Turkish Cypriots were voting yesterday in a parliamentary election that could see right-wingers make a comeback and possibly hinder UN efforts to reunify long-divided Cyprus.
Around 161,000 people are eligible to vote in the self-declared breakaway Turkish Republic of Northern Cyprus, which is only recognized by Ankara.
Opinion polls predict major gains by the nationalist National Unity Party (UBP) ahead of the Turkish Cypriot leader Mehmet Ali Talat’s governing Republican Turkish Party (CTP).
PHOTO: REUTERS
Opinion polls show a growing distrust of Talat’s policy of reconciliation with the majority Greek Cypriots who run the internationally recognized government on the eastern Mediterranean island.
His party is also likely to bear the brunt of voter discontent over the global financial crisis, which has hit hard in northern Cyprus as it depends on Turkey for most of its economic needs.
Whatever the outcome of the election, Talat will remain the chief negotiator for the Turkish Cypriots in the talks with Cyprus President Demetris Christofias.
“The [TRNC] president was elected by the people and represents them,” spokesman Hasan Ercakica said.
The election comes almost five years to the day since Turkish Cypriots voted in a 2004 referendum overwhelmingly in favor of a UN plan to reunify Cyprus after more than three decades of division.
But the UN peace blueprint was rejected by the Greek Cypriots in a separate referendum and a divided Cyprus joined the EU just a week later, in May 2004.
Talat took over in 2005 from long-time leader Rauf Denktash, who was seen by the international community as an intransigent nationalist.
The center-left CTP was behind parliament’s decision to bring forward by a year the elections, which are normally held every five years, as a way of reinforcing Talat’s position in the negotiations.
The CTP and a junior coalition partner, the nationalist Liberal Reform Party, together hold 30 seats in the 50-member parliament. In the 2005 election, the UBP ran a distant second to the CTP.
Talat and Christofias, both regarded as “progressive” in efforts to end the 35-year division of Cyprus, launched a much-heralded new reunification push under UN auspices in September.
They have been meeting each week, but with few concrete results, although UN special envoy Alexander Downer said last week they had made “real progress” and “put more on paper now of an agreed nature than at any time since 1974.”
Cyprus has been divided since 1974 when Turkey invaded and seized its northern third in response to an Athens-engineered Greek Cypriot coup to unite the island with Greece.

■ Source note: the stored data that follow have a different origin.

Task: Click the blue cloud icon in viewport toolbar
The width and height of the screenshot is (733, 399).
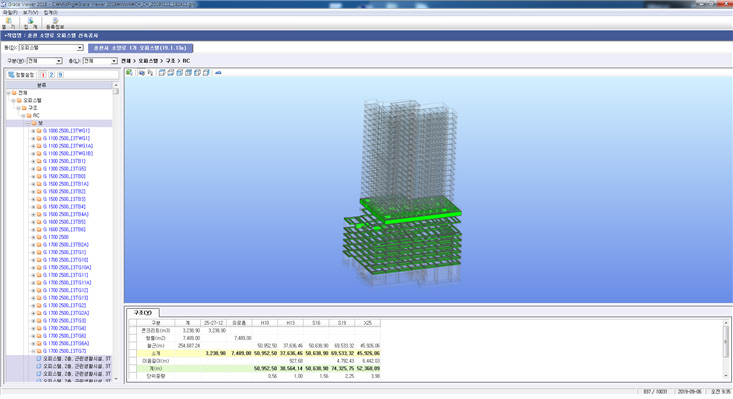Action: [x=218, y=72]
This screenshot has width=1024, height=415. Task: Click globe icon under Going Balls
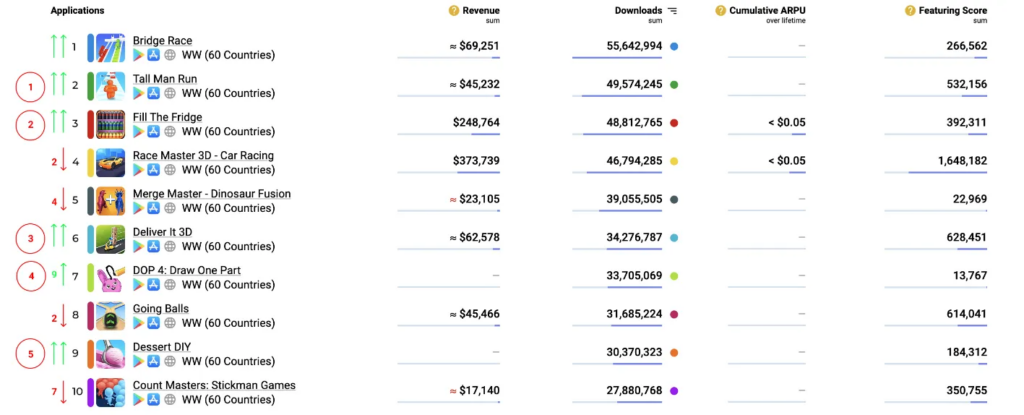[170, 323]
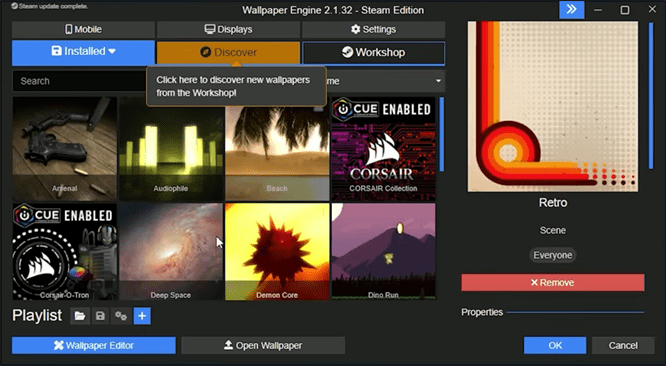Click the Open Wallpaper button
Viewport: 666px width, 366px height.
click(263, 346)
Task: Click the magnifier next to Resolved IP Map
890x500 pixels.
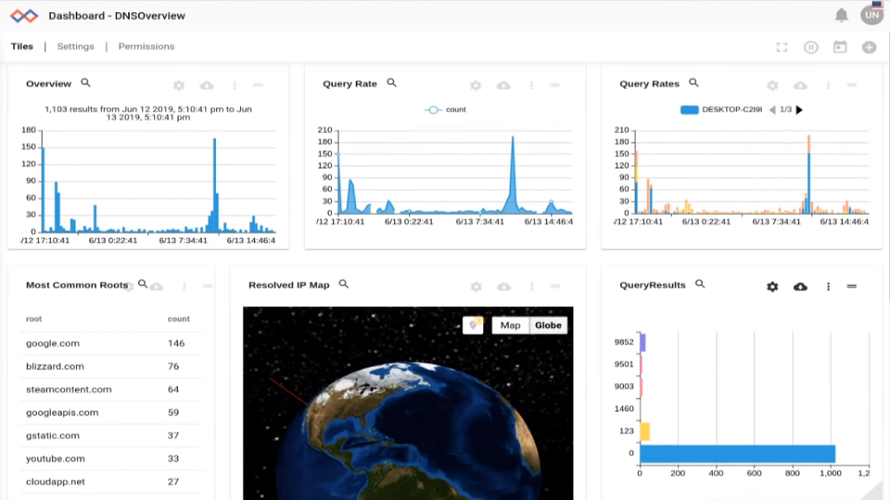Action: [344, 285]
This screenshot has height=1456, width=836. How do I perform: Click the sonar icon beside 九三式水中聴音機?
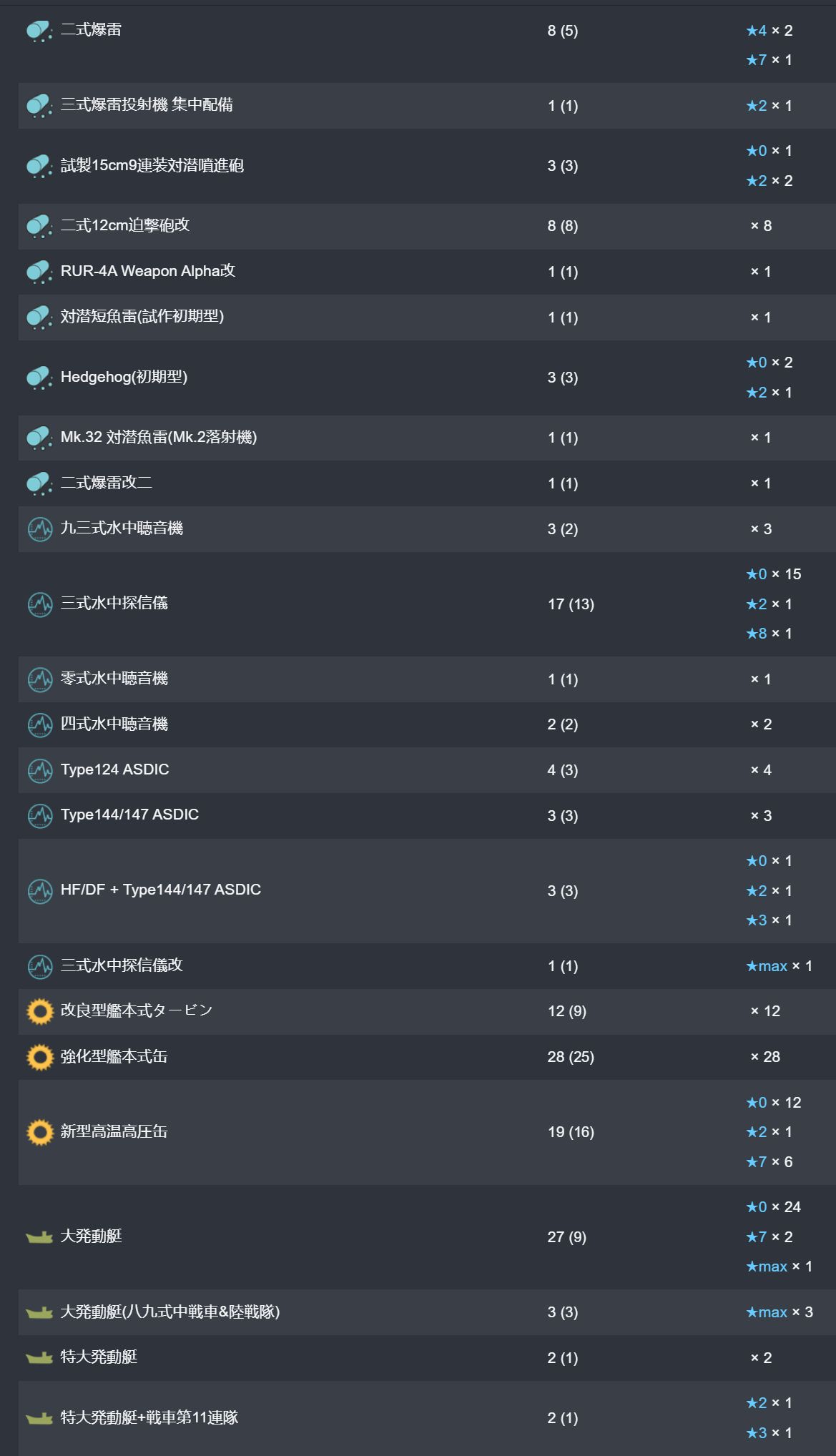39,528
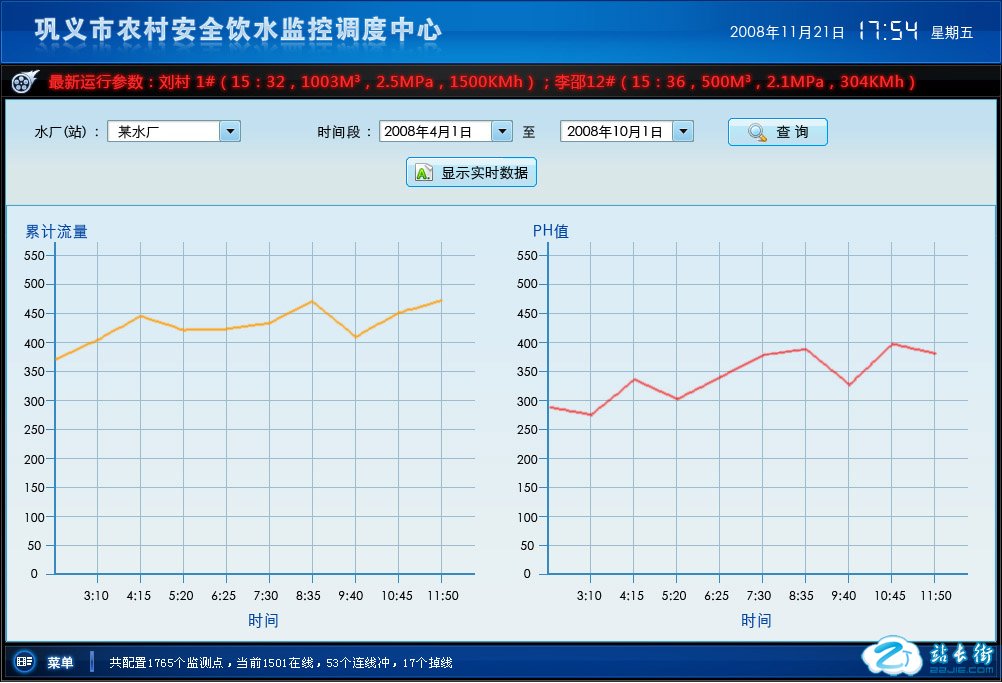The width and height of the screenshot is (1002, 683).
Task: Click the magnifier icon on the 查询 button
Action: point(757,132)
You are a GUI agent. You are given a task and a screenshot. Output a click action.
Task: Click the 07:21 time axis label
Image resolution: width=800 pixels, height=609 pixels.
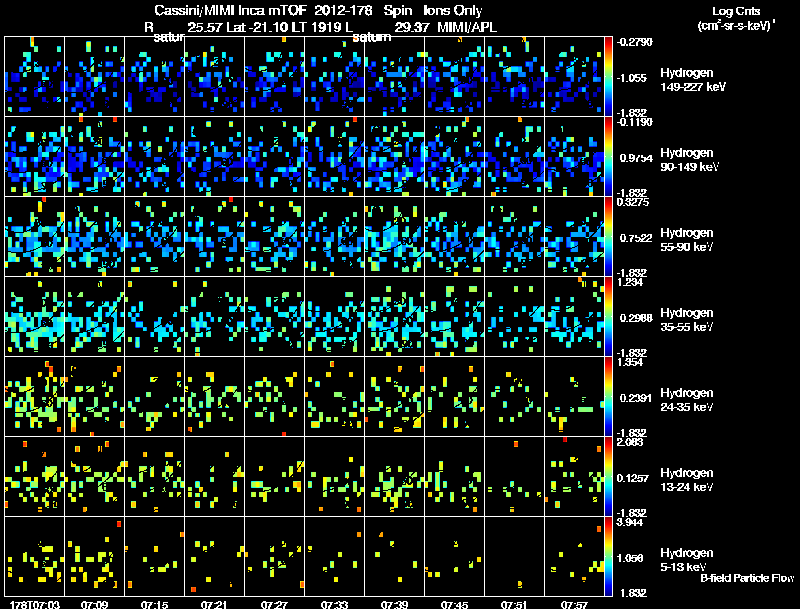[214, 604]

Turkey has a garrison of at least 30,000 troops on the island and refuses to establish diplomatic relations with the Republic of Cyprus until a settlement is reached.
Although UBP leader, the nationalist former prime minister Dervis Eroglu, has not questioned Talat’s role as chief negotiator, a strong showing by the party would weaken his bargaining position.
“If we can’t work things out with this man [Talat], who is considered progressive, then I don’t know if we could ever work things out,” Christofias told reporters last month. “There is a great danger that Talat will not form the biggest party in the so-called elections ... This will lead to a setback.”
Talat himself, who met with US Secretary of State Hillary Clinton in Washington on Wednesday, set a target date of April next year, when a presidential election is due in northern Cyprus, for a settlement with the Greek Cypriots.